I recall that Judge Sullivan accused Gen. Flynn of treasonous conduct in open court and on the record.  Now, of course, he didn’t come right out and and say “You have committed treason” — but the implications of Judge Sullivan’s words weren’t lost on anyone who heard them or who has read the transcript.  Judge Sullivan inquired of the SCO prosecutor whether they had considered if Gen. Flynn’s conduct — based on what Judge Sullivan believed the facts to be — amounted to treason.  This was during what was supposed to be a sentencing hearing.  At a sentencing hearing it is EXPECTED that the judge about to sentence a defendant in a criminal case KNOWS THE FACTS.  It seems that maybe an inquiry about what Judge Sullivan understood the facts to be on the morning of that hearing is in order since Judge Sullivan was concerned that the SCO had not considered charges of treason against Gen. Flynn based the facts of the case.  One of two things must be true:  either Judge Sullivan understood the facts and he was accusing Gen. Flynn of treason, or he misunderstood the facts and mistakenly believed there were facts that might have warranted an inquiry into the issue of treason.

Or — maybe there is a third explanation.  Maybe Judge Sullivan knew the actual facts, knew they did not implicate the law against treason no matter how illegitimately they were contorted, but his comment to the SCO prosecutor was really an indication of undisclosed bias against retired high ranking military officers.

Or maybe his comments were motivated by racial animus against Gen. Flynn, a caucasian male.

DOJ has “plausible executive questions” that need to be addressed, and examination of Judge Sullivan’s communications in the relevant time period seem a logical place to start.

Maybe answers can be found in the email communications between Judge Sullivan and his clerks.  Or maybe Judge Sullivan and Ret. Judge Gleeson were in communication by email prior to the appointment of Judge Gleeson to be amicus counsel to the court.

Maybe Judge Sullivan provided directions to Judge Gleeson about the precise legal positions he wanted Judge Gleeson to take in the amicus filing.   Maybe Judge Sullivan directed Judge Gleeson to propose an extended briefing schedule, and to propose a period of time during which Judge Gleeson would undertake an expansive “fact finding” exercise to be conduced by Judge Gleeson — with a staff of attorneys to assist him if necessary.  This might  include examination of DOJ documents, and requiring the submission of affidavits by DOJ current and former officials involved in the Flynn case.  If necessary, Judge Gleeson might be authorized later to take live testimony under oath from those same officials in order to learn whether their proffered explanations were legitimate or a pretext.
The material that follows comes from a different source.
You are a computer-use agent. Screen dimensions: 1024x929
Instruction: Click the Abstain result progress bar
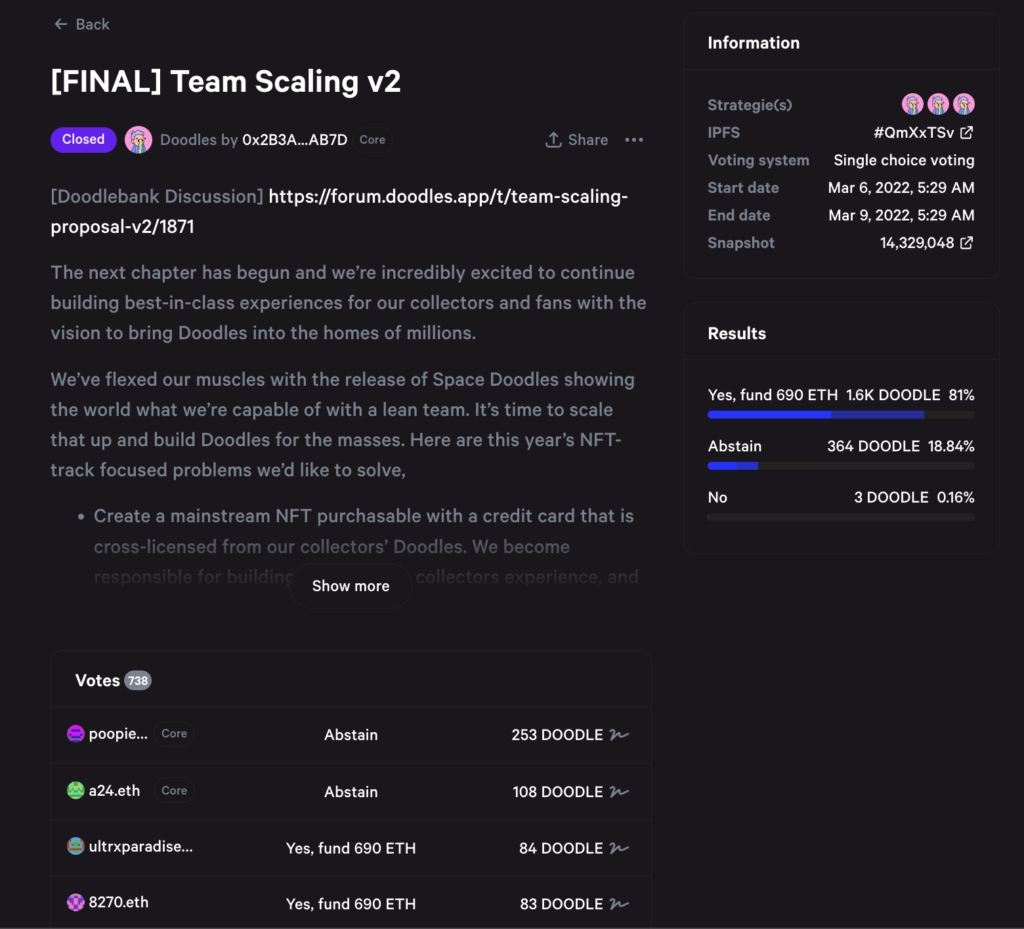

But it’s also possible that Judge Sullivan’s overriding consideration expressed to Judge Gleeson in his communication is that the matter be extended without a determination on the motion beyond November 15, 2020.

Has Judge Sullivan been in recent contact via email with any former Obama Justice Department officials — such as former Attorney General Eric Holder?  What might have been the subject of those communications?

DOJ has “plausible executive questions.”

It may be at the end of the day, once all avenues of inquiry are exhausted, it will turn out to be the case that none of these suspicions are well-founded, and Judge Sullivan has no ulterior motives for his unprecedented decisions in not granting the DOJ motion to dismiss forthwith, and in conducting this inquiry into whether undisclosed ulterior motives of DOJ are actually driving the decision to dismiss the case against Gen. Flynn.

But DOJ cannot be sure this is the case — too many facts are already apparent which overcome the “presumption of regularity” that would normally extend to judicial decision making on procedural questions in criminal matters — without utilizing the tools available to it to closely examine what Judge Sullivan has done up to this point in time.  Subpoenas are one such tool.

After all, he cannot “stand in the way” of dismissal motion under Rule 48(a) if doing so is “clearly contrary to the interest of the public.”

DOJ has “plausible executive questions” on that question.